Redman faced the Yankees in Game 2, and he suffered the loss, giving up four runs on five hits in 2 1/3 innings. Andy Pettitte collected the win for New York.
"I thought Red was very hittable for the Yankees," McKeon said. "They racked him up pretty good the first time he pitched against them. I thought that with his stuff versus Beckett's stuff, Beckett was the best choice. Nothing against Red, except for the fact that this was different, this was for all the marbles.
"I had to make my choice. Deep down, I wanted the guy who could be dominating. I wanted the guy who could overpower these Yankees hitters. I didn't think Redman could do it."
A few days before it became public that Beckett was pitching Game 6, McKeon sat his young star down and asked how he felt.

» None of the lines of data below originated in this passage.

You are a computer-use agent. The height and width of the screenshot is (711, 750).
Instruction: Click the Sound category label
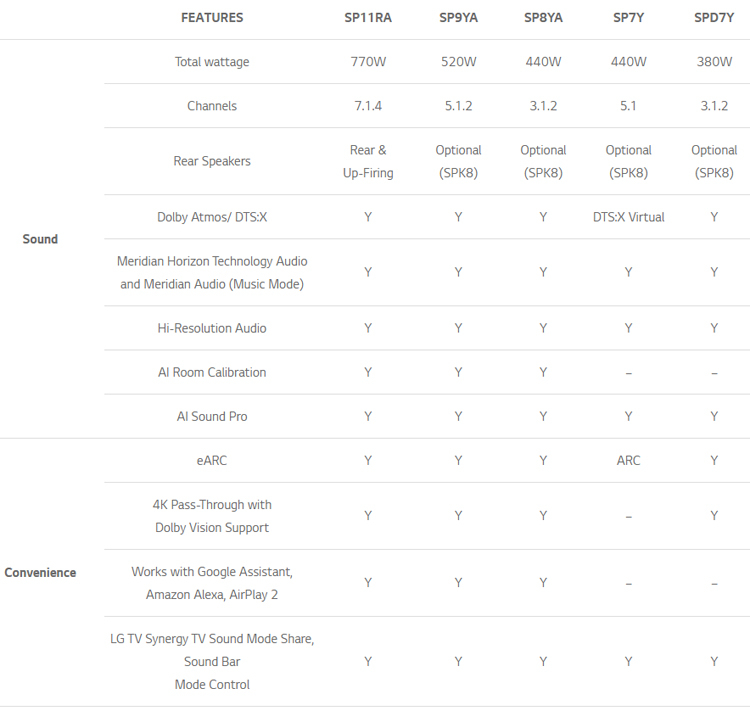[x=40, y=239]
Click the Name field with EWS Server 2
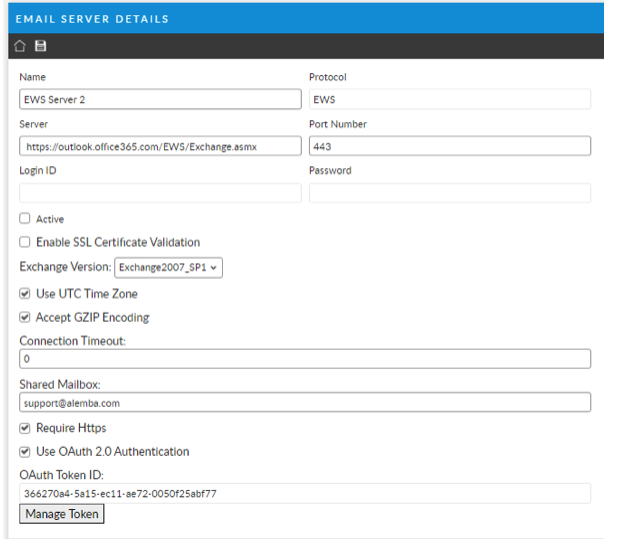This screenshot has width=622, height=553. point(160,99)
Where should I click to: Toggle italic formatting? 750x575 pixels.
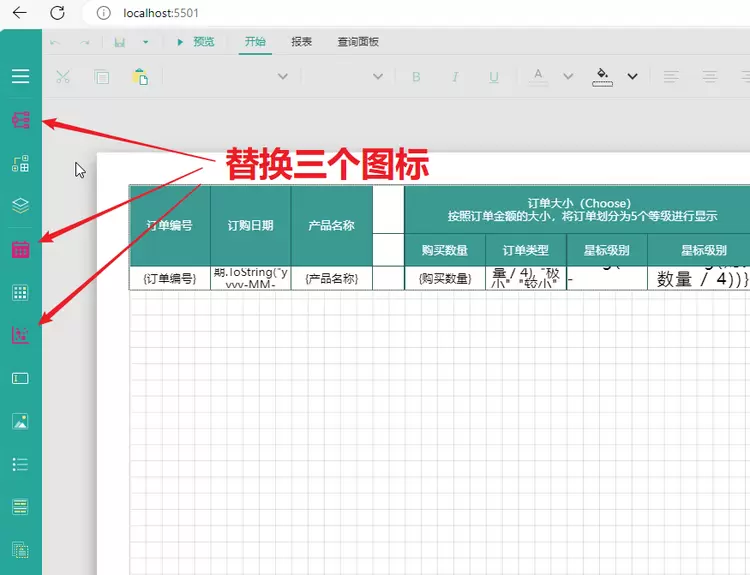click(455, 77)
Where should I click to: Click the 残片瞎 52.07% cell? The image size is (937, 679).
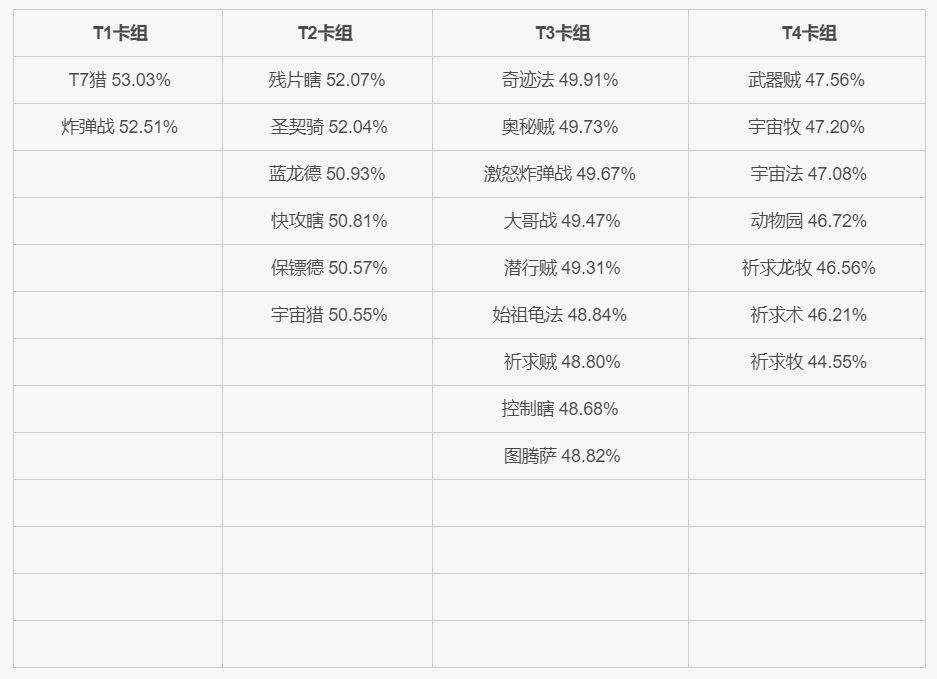click(327, 80)
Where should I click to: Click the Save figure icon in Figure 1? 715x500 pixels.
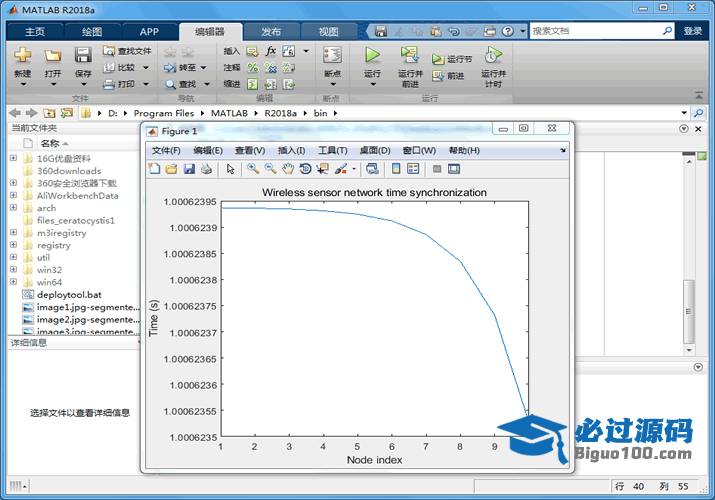click(189, 169)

"It all came about when I called him in that day," McKeon said. "I said, 'How do you feel? I'm thinking about pitching you on three days' rest.' He said, 'Let me go out and throw a little bit.' He went out and threw a little bullpen [session], and then he came in and said, 'I'm ready.' That was all I needed."
In front of 55,773 at Yankee Stadium, Beckett polished off the Yankees, scattering five hits while striking out nine, giving the Marlins their second World Series title.
"You know, no one brings up the point that Pettitte pitched on three days' rest and beat us, 6-1, in Game 2," McKeon said. "Guys like Josh just relished the opportunity to pitch. We didn't even think about pitching him on three days' rest."
Joe Frisaro is a reporter for MLB.com. This story was not subject to the approval of Major League Baseball or its clubs.